In the four preseason games he played in with the Broncos in 2017, Sloter amassed 31 completions, three touchdowns, zero interceptions and a quarterback rating of 125.4. In his four with the Vikings in 2018, he recorded 366 yards on 41 completions, three passing touchdowns, a rushing touchdown, zero interceptions, and a quarterback rating of 114.1. Yes, it was the preseason, but his performance at the backup position has been high-level.


Case Keenum was a backup in 2017 until injury forced him into the main spotlight, and he did extremely well. Sloter’s 2017 preseason stats were arguably better than Keenum’s, so who’s to say he wouldn’t thrive given the same opportunity?

Here are some reasons why the Vikings should strongly consider Kyle Sloter their backup behind Cousins.

Money, Money, Money

It’s no secret the Vikings are strapped for cash. Their cap availability has been so low that they have been fairly handcuffed in what they’ve been able to accomplish during free agency.

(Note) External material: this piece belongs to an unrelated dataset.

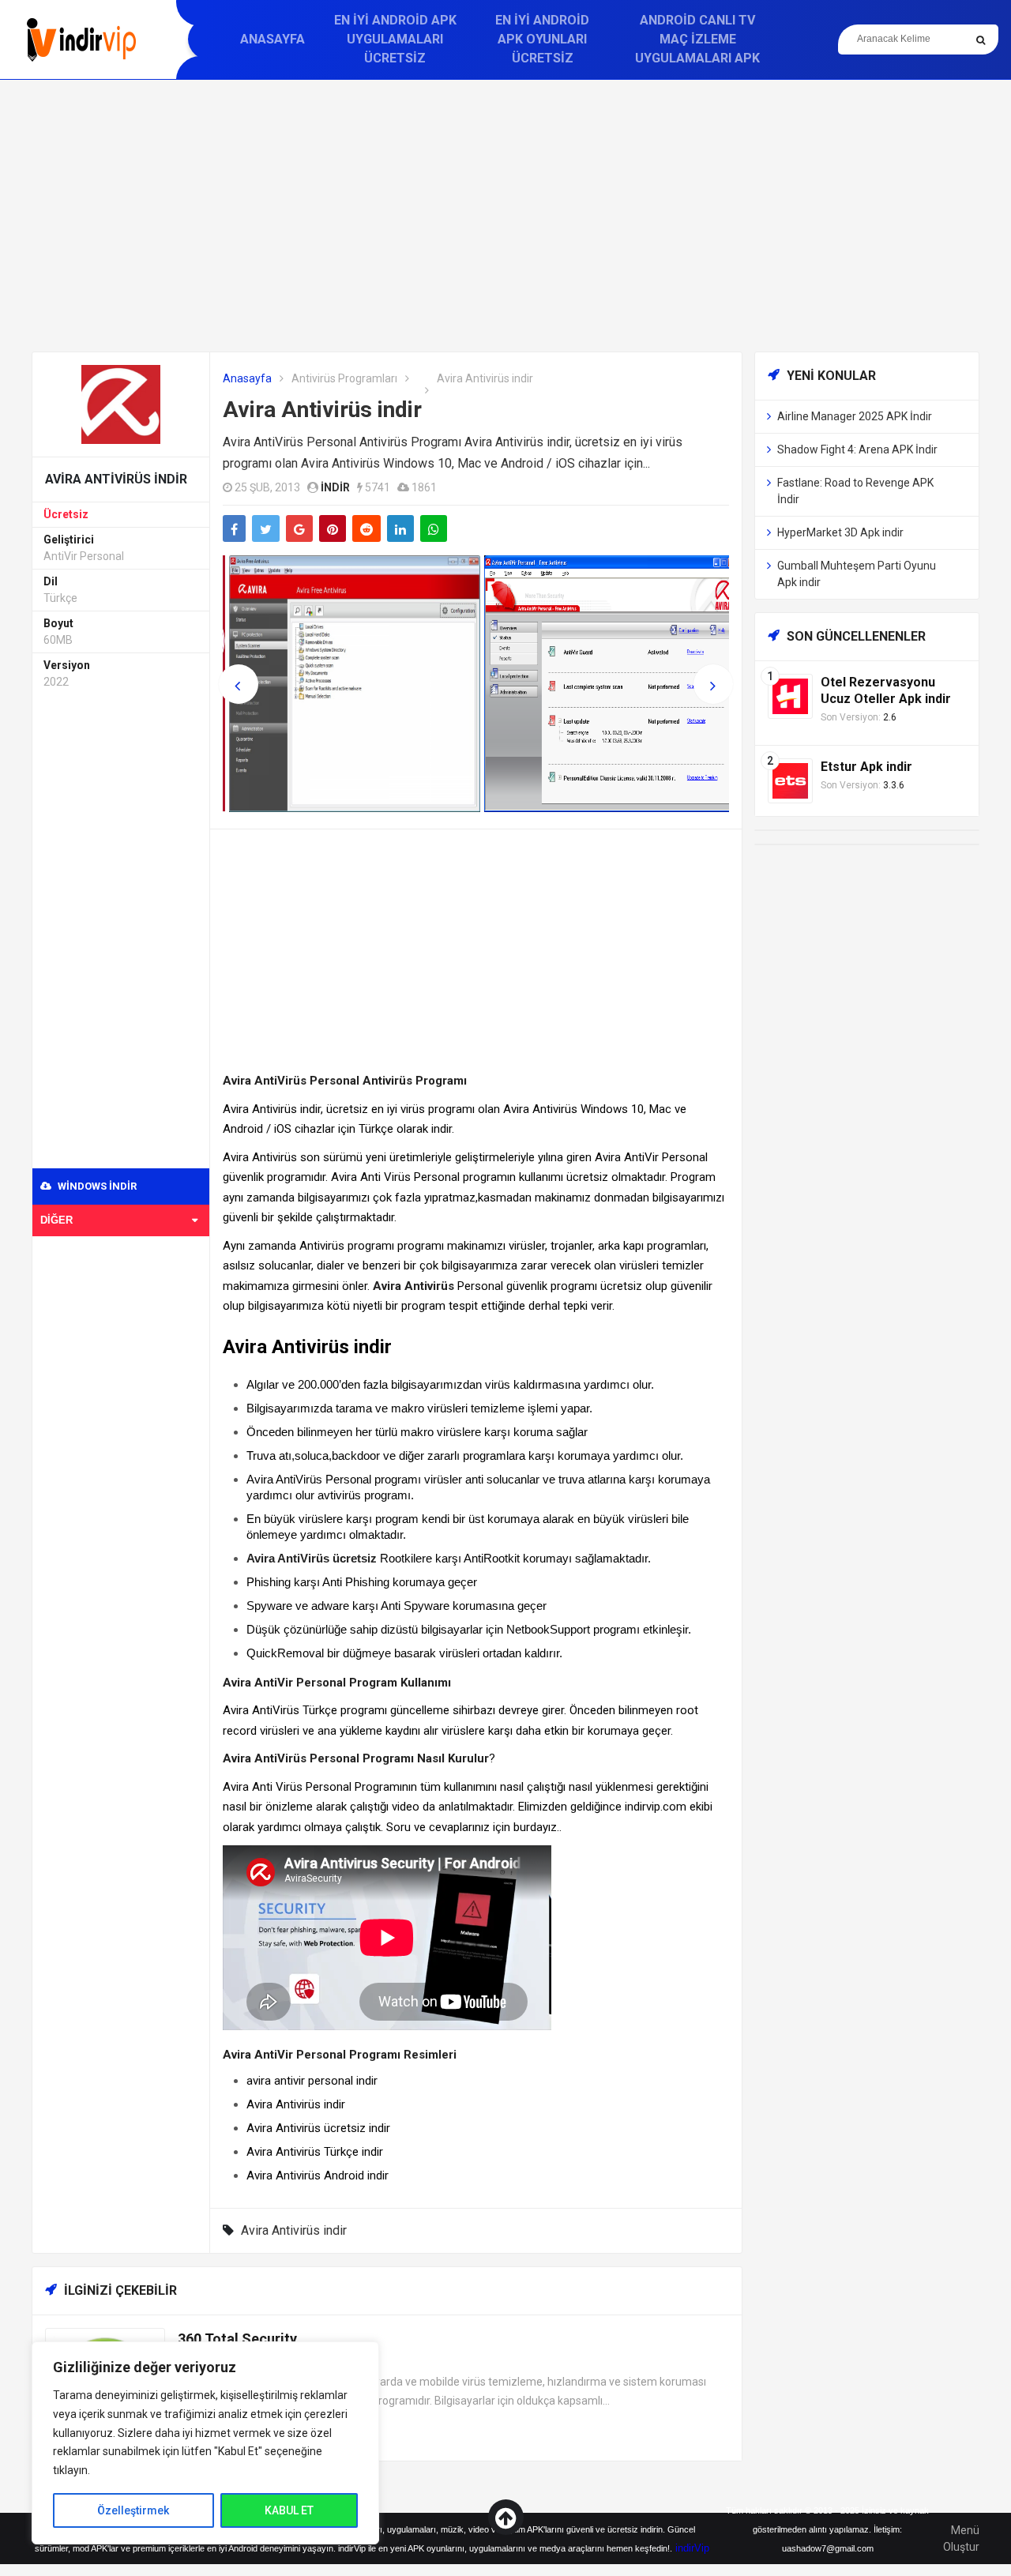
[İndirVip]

What they have accomplished is no short of a miracle, but that’s a whole other story.


They may be looking to sign another backup quarterback, but if they go with Sloter they’ll save a huge chunk of cap space which can be put to better use making final moves post-draft.

Low-Risk, High-Upside

Even if the organization isn’t fully sold on Sloter’s ability under center, it’s not all that much of a risk having him as No. 2 quarterback. Consider Cousins’ 2018 season, when was on the field for every offensive snap. The guy didn’t miss a beat. He’s a fit and extremely competent quarterback and there’s a good chance he does the same thing this year, so is it really that much of a gamble? On the other hand, if Sloter was called upon to start, there’s a decent chance he performs at, or above, expected levels.

The Vikings could consider taking a quarterback in the later draft rounds to develop so they have a third-stringer … and there’s your insurance policy. Alternatively, they could look for a low-cost third-stringer in free agency or poach an AAF quarterback at a bargain.

Talent and Ability

In the limited tape we have on Sloter, he has shown flashes of star-level talent. He’s still a bit raw, but he has an abundance of talent. Take his arm strength, for example. In a 2017 preseason game against the Bears, Sloter threw a 50-yard dime, hitting his open receiver in the end zone. His mechanics on that throw made it look completely effortless. He’s also demonstrated his ability to thread a dart down the middle of the field with NFL-level accuracy.

Another thing Sloter does well is his ability to keep calm under pressure. You can see plays where his pocket has started to collapse and, regardless, he’s progressed through his reads after the first option wasn’t open and completed a pass under pressure.

While this can be a problem in this sport if you don’t couple that with awareness, Sloter seems to perform well in this aspect of the game. He can also extend plays on his feet because he has good downfield vision on the move. You wouldn’t put Sloter in the same “running quarterback” category as guys like Russell Wilson and Lamar Jackson, but his ability to keep his eyes downfield while scrambling is a skill you want to have in your quarterback.

These abilities play strongly into the Vikings’ offensive style that we’ve seen under Cousins, given the caliber of the receiver corps. If Sloter had to step in mid-season as the signal caller, you can bet there would be some down-field bombs with pinpoint precision.


Kyle Sloter is not perfect and he has some weaknesses that need to be addressed. However, he is a talented and dedicated quarterback that would be a great choice as a backup quarterback for the Vikings, especially under the coaching staff they have. His accuracy coupled with arm strength and situational awareness puts him in a good position to perform and, given the chance, he may just prove me right.